Personal information
- Full name: Stephen George Plumb
- Born: 17 January 1954 (age 72) Wimbish, Essex, England
- Nickname: Plummy
- Batting: Right-handed
- Bowling: Right-arm off break Right-arm medium

Domestic team information
- 1997–2002: Lincolnshire
- 1980–1992: Minor Counties
- 1978–1995: Norfolk
- 1975–1977: Essex

Career statistics
| Competition | First-class | List A |
| Matches | 5 | 64 |
| Runs scored | 216 | 1,109 |
| Batting average | 30.85 | 19.80 |
| 100s/50s | –/1 | –/4 |
| Top score | 69 | 63 |
| Balls bowled | 228 | 2,059 |
| Wickets | 3 | 26 |
| Bowling average | 41.33 | 54.26 |
| 5 wickets in innings | – | – |
| 10 wickets in match | – | – |
| Best bowling | 2/47 | 4/16 |
| Catches/stumpings | 2/– | 10/– |
- Source: Cricinfo, 23 August 2011

= Stephen Plumb =

English cricketer

Stephen George Plumb (born 17 January 1954) is a former English cricketer. Plumb was a right-handed batsman who bowled both right-arm off break and right-arm medium pace. He was born in Wimbish, Essex.

Plumb made his first-class debut for Essex against Cambridge University in 1975. In that same season he also made his List A debut for the county against Yorkshire in the 1975 John Player League. With opportunities limited at Essex, he would go on to make a further List A appearance against Sussex in the 1976 John Player League, as well as another first-class appearance against Cambridge University in 1977. Leaving Essex at the end of the 1977 season, Plumb proceeded to join Norfolk for the 1978 season, making his debut for the county in the Minor Counties Championship against the Lancashire Second XI. During his time with Norfolk, he made his first List A appearance for the county against Leicestershire in the 1982 NatWest Trophy. He would go on to make another nine List A appearances for the county, the last of which came against Lancashire in the 1995 NatWest Trophy. In his ten List A matches for the county, he scored 153 runs at an average of 15.30, with a high score of 57. With the ball, he took 5 wickets at a bowling average of 71.00, with best figures of 1/36. Plumb played Minor counties cricket for Norfolk from 1978 to 1995, making a total of 146 Minor Counties Championship and 30 MCCA Knockout Trophy appearances.

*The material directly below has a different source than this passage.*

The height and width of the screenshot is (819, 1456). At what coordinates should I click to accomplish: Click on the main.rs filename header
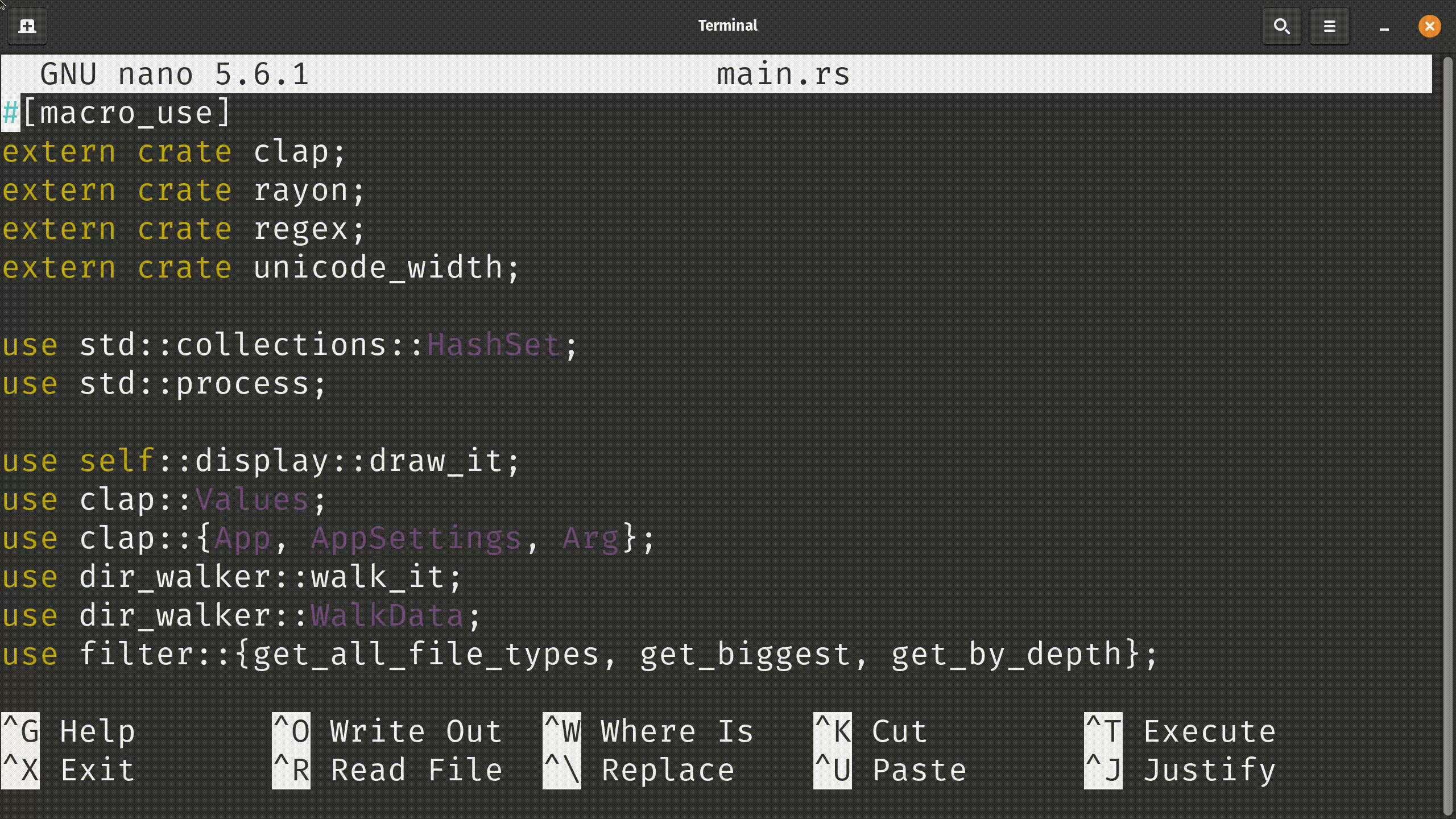coord(783,73)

He left Norfolk at the end of the 1995 season and joined Lincolnshire for the 1996 season, making his debut for the county against Bedfordshire in the Minor Counties Championship. He played Minor counties cricket for Lincolnshire from 1996 to 2002, making 43 Minor Counties Championship and 14 MCCA Knockout Trophy appearances. He played his first List A match for Lincolnshire in the 1997 NatWest Trophy against Derbyshire. He went on to make four further List A appearances for the county, the last of which came against Lancashire in the 2000 NatWest Trophy. In his five List A appearances for the county, he scored 125 runs at an average of 25.00, with a high score of 52. With the ball, he took 4 wickets at an average of 6.50, with a high score of 4/16.

Playing minor counties cricket for the majority of his career allowed him to represent the Minor Counties cricket team. He first appeared in List A cricket for the team while playing for Norfolk, making his debut for the Minor Counties in that format against Glamorgan in the 1980 Benson & Hedges Cup. He would go on to make 46 further List A appearances for the team, the last of which came against Leicestershire in the 1992 Benson & Hedges Cup. In these 47 List A appearances, he scored 827 runs at an average of 20.67, with a high score of 63. This score, which was his highest in limited-overs cricket, came against Somerset in the 1990 Benson & Hedges Cup. Plumb also played first-class cricket for the Minor Counties, making three appearances, one each against the touring Sri Lankans in 1981, the touring Zimbabweans in 1985 and the touring New Zealanders in 1986. In his three first-class matches for the team, he scored 148 runs at an average of 29.60, with a high score of 69. This score, which was his only fifty in first-class cricket, came against the New Zealanders in 1986.